HassConsult, a high-end of market property dealer, says the high interest rates are gradually having an impact in the sector – reducing the supply of new houses.

“The big impact of the interest rate rise is being felt on the supply side,” said Farhana Hassanali-Hashmani, the property development manager at HassConsult.

“Nearly all developers have cut back their plans, postponed phases, or reduced the number of homes they are constructing,” said Mrs Hassanali-Hashmani.

Kenya’s lending rates rose steeply beginning October last year after the Monetary Policy Committee (MPC) raised the Central Bank Rate to 18 per cent to curb exchange rate turbulence and a spiraling inflation.

“The cost of funds rose from an average of 2.6 per cent in June 2011 to 6.2 per cent at end of June 2012, confirming the CBK’s finding that the cost of funds is the main driver of the high interest regime in the market,” the CBK report says.

Bank executives agree with the assessment of credit officers on the causes of the tightening in credit standards and the subsequent rise in NPLs.

“The non-performing loans are specific to individual banks, but one would say that higher interest rates have eroded many borrowers’ ability to service the loans, leading to deterioration of loan performance,” said Alkarim Jiwa, the finance and planning director of Diamond Trust Bank.

Mr Jiwa said the industry’s decision to reschedule the repayment periods in the wake of the steep rise in interest rates at the end of last year had minimised the potential defaults.

He said the restructuring loans started – which included rescheduling and lengthening of the repayment period – is likely to continue to curb the looming rise in non-performing loans.

Some institutions moved to reduce the level of default in the homeloans market by effecting only minimal interest rate increases even as the benchmark CBR spiraled by 11 percentage points to 18 per cent between last September and December.

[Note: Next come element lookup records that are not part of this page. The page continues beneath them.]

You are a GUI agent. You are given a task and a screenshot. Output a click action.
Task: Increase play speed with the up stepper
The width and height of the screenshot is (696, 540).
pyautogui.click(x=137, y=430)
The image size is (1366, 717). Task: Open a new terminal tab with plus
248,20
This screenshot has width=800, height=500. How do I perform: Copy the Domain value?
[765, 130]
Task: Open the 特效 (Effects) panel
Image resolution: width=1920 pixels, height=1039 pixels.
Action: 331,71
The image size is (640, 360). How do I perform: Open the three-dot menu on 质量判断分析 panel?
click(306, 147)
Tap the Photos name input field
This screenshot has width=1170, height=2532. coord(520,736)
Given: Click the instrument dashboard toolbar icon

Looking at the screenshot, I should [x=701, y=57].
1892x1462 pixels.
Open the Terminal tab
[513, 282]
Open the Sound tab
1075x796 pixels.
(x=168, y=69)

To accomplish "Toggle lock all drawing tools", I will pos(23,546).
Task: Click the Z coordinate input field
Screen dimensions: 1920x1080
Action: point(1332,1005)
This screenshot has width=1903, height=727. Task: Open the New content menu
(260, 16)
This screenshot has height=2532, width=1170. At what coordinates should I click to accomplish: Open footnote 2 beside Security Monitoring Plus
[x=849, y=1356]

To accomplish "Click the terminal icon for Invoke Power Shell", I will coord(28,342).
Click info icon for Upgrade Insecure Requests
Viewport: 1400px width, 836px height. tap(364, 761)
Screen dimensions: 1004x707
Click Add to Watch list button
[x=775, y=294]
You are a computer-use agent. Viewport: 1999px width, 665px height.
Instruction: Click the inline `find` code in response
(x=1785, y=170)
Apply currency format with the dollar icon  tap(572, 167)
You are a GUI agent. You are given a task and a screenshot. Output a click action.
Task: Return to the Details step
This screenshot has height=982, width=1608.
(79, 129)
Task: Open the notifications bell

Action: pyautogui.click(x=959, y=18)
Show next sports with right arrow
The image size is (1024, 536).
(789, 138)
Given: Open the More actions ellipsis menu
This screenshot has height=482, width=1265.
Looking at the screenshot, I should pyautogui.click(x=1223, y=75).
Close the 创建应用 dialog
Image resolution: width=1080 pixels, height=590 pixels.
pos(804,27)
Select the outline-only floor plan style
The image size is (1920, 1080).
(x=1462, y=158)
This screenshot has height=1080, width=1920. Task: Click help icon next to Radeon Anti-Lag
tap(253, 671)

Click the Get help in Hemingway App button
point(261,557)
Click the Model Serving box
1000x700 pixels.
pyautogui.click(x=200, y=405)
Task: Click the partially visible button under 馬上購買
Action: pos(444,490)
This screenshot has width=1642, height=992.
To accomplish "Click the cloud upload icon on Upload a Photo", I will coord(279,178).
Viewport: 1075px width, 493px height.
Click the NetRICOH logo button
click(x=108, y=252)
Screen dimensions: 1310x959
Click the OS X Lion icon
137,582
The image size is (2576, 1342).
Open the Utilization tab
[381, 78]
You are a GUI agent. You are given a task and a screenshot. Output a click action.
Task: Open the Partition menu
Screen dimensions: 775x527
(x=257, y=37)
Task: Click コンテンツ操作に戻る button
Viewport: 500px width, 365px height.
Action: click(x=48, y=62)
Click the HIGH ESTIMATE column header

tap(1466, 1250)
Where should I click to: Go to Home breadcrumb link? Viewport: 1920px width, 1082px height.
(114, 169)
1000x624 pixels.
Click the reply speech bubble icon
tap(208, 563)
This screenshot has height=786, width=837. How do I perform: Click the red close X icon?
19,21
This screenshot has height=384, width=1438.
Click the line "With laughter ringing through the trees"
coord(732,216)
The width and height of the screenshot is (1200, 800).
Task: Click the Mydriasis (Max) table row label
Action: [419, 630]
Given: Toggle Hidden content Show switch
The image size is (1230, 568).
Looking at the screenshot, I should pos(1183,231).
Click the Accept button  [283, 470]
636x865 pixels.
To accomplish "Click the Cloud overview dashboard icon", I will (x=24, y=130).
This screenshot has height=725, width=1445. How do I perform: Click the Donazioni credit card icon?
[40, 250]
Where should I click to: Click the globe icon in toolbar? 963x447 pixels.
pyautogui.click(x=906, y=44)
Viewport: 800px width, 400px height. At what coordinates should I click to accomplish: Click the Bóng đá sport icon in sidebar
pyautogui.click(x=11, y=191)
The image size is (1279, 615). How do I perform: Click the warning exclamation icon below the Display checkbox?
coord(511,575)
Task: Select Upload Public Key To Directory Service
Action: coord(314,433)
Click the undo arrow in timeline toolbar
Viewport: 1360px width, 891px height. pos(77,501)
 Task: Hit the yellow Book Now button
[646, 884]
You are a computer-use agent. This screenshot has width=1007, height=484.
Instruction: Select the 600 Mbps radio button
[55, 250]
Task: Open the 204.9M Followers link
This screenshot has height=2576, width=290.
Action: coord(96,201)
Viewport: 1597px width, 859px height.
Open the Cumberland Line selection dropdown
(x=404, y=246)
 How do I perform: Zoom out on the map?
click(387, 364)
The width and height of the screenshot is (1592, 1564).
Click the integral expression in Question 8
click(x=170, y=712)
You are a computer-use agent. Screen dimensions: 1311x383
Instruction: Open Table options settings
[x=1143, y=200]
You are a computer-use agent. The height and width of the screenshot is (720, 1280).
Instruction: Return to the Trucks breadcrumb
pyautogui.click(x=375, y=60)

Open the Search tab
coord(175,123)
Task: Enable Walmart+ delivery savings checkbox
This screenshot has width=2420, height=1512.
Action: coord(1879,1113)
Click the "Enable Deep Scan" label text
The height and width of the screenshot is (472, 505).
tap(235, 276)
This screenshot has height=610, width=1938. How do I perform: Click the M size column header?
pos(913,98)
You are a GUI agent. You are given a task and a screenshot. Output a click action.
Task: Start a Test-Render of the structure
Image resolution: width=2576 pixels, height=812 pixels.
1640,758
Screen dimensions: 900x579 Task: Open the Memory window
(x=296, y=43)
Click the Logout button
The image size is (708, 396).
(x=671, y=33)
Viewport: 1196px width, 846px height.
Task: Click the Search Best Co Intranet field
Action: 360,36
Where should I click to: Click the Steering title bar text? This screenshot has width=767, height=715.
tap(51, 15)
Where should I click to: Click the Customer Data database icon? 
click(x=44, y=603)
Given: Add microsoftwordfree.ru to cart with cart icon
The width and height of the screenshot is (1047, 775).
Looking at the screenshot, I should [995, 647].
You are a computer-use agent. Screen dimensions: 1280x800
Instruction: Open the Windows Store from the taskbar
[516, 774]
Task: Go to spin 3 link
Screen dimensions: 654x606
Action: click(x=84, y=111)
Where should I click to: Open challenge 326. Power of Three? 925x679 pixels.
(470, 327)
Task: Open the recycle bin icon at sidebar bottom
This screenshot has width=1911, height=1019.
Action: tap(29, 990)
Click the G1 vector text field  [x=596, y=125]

“We realised that borrowers would have difficulty repaying the loans as the interest rates rose.

We raised the mortgage rate from 14 to 16.5 per cent which was much lower than the amount by which the cost of funds rose,” said Frank Ireri, the managing director of mortgage lender Housing Finance.

The CBK report also reflects the prevalent view among analysts that the deterioration in credit conditions have resulted from the high interest rates regime in the past nine months or so.

Legae Securities (Pty) Ltd, a member of the Johannesburg Securities Exchange, has concluded in its latest report that the NPL situation in Kenya is worrying.

“We remain concerned by credit risks: In spite of the system asset quality improvements, we reiterate our worries related to the divergence between system loans and NPLs’ growth,” said Legae Securities said in a report to foreign investors.

The brokerage firm added that the increase in “watch loans” – assigned to loans that have defaulted for two consecutive months – last year had the potential of resulting in more provisions this year.

“Our fears are compounded by limited structural improvements in asset quality as the NPL and suspended interest/loans ratios stabilise and/or bottom out (as well as) strong growth in ‘watch’ loans in financial year 2011 which could result in greater provisions this year onward, barring restructuring,” said the Legae Securities report.